Lots of people influenced by Austrian economics, directly or indirectly, are under the impression that what we're seeing now is a classic instance of a central bank setting interest rates too low. They assume this is another instance when the Fed is artificially stimulating the economy, which is sure to lead to a boom and subsequent bust.

But, really, the proper way of applying the Austrian business cycle theory to currently circumstances leads to the opposite conclusion. Let's reverse Garrison's example and suppose that we experience a severe technological shock, discovering that a time-consuming production process is much less productive than expected. Future consumption—even diminished future consumption—can now be secured only with more of a sacrifice of current consumption. All other things being equal, interest rates would fall.

There would be, that is, a natural interest rate accelerator in the economy. Falling interest rates would lead to cheaper borrowing costs, encouraging more business investment. The natural interest rate would, in other words, moderate the slowdown caused by the technological shock.

In this circumstance, the great danger posed by central bankers is not that interest rates will be kept too low. It's that they might be kept too high. Investment will be artificially depressed by businesses seeing interest rates continue at the levels that prevailed before the shock. The economy will be put on a path of productivity that is lower than its actual capacity.

To understand what this hypothetical has to do with our current situation, just replace "technological shock" with "downturn in home price appreciation." The severe shock of falling home prices and a fall in long-term expectations in home price appreciation meant that future consumption could only be secured with a greater sacrifice of current consumption. People began to save more and borrow less, deleveraging households because they no longer expected to be able to consume out of income derived from home price appreciation.

The Federal Reserve was actually too slow to react to this because it did not appreciate the magnitude of the slowdown. This meant that monetary policy was too tight for too long. Even when rates came crashing down to low historical standards they were high relative to the rate that would have emerged naturally. And because even when they did fall, short term interest rates could not fall below zero, the interest-rate accelerator was overridden. The economy was set off on the path of underutilization of its capacity.

That's the answer to the question we began by asking. How do we know when rates are too low? The answer is that we know they are too low when savings desires are falling but rates are staying low. That is, when rates aren't adjusting downward to reflect changing time preferences. Right now we see nothing of the sort.

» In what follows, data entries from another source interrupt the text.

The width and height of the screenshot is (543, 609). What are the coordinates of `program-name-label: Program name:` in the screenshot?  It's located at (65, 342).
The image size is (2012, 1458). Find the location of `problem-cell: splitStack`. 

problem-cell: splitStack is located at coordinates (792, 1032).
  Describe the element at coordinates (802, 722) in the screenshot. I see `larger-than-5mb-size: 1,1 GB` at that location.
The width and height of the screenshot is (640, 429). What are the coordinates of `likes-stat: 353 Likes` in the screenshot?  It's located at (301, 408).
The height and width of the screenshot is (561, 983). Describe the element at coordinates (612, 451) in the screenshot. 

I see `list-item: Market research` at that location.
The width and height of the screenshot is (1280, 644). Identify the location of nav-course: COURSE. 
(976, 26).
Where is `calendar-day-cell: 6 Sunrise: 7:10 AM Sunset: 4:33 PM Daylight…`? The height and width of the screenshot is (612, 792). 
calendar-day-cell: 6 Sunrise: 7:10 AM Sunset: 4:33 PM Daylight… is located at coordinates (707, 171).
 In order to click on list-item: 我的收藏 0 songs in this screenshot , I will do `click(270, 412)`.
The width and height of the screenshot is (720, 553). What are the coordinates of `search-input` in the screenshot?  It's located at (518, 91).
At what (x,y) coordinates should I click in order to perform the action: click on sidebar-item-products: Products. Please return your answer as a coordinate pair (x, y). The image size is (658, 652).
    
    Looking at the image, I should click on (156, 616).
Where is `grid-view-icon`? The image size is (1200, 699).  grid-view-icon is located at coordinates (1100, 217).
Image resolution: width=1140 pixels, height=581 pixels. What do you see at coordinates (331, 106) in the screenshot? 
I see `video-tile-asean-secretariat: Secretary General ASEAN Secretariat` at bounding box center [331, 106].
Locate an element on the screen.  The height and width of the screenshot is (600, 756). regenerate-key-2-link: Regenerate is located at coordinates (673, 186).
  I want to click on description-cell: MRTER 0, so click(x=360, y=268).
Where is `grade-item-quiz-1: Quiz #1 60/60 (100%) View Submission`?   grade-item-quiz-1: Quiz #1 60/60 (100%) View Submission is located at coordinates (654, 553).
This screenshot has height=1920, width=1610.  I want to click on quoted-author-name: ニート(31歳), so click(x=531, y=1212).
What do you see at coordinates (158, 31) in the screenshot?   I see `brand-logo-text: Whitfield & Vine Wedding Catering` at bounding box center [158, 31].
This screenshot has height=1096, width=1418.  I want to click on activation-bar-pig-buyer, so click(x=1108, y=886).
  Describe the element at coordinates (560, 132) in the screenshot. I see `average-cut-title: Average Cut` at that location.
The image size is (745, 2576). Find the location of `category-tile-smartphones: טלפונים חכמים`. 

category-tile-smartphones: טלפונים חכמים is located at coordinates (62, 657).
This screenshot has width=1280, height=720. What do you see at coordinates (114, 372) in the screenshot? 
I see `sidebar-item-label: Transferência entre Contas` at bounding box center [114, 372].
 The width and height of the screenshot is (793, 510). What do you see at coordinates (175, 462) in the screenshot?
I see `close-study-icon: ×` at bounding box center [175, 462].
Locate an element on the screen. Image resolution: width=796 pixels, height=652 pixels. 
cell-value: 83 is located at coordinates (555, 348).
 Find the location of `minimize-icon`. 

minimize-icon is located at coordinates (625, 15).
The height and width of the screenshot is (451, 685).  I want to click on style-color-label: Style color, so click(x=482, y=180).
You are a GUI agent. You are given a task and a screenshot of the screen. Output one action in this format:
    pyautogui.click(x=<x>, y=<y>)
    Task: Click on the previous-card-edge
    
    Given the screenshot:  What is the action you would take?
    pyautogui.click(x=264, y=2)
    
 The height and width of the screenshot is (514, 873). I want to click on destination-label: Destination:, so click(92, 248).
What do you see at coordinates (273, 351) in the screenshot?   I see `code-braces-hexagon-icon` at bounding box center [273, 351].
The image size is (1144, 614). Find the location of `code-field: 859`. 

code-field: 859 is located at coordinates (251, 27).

What the savings rate tells us.

The chart above shows that our very low interest rates have been matched by personal savings rights at elevated levels. In short, we're getting pretty much what we would expect in a natural interest rate environment. The Fed, which is actually responsible for the rate in our system, seems to be on the right track. Those schooled in Austrian economics should breathe easy.

Today our main problem is that the zero-boundary has broken the accelerator, which means we're stuck on the path of underutilization, or what Paul Krugman calls "the output gap." Quantitative easing is an effort to overcome the zero-bound and step on the accelerator again. A more effective tactic may be permanent tax cuts that would increase income expectations, driving down savings to a level where the natural interest rate would be above zero.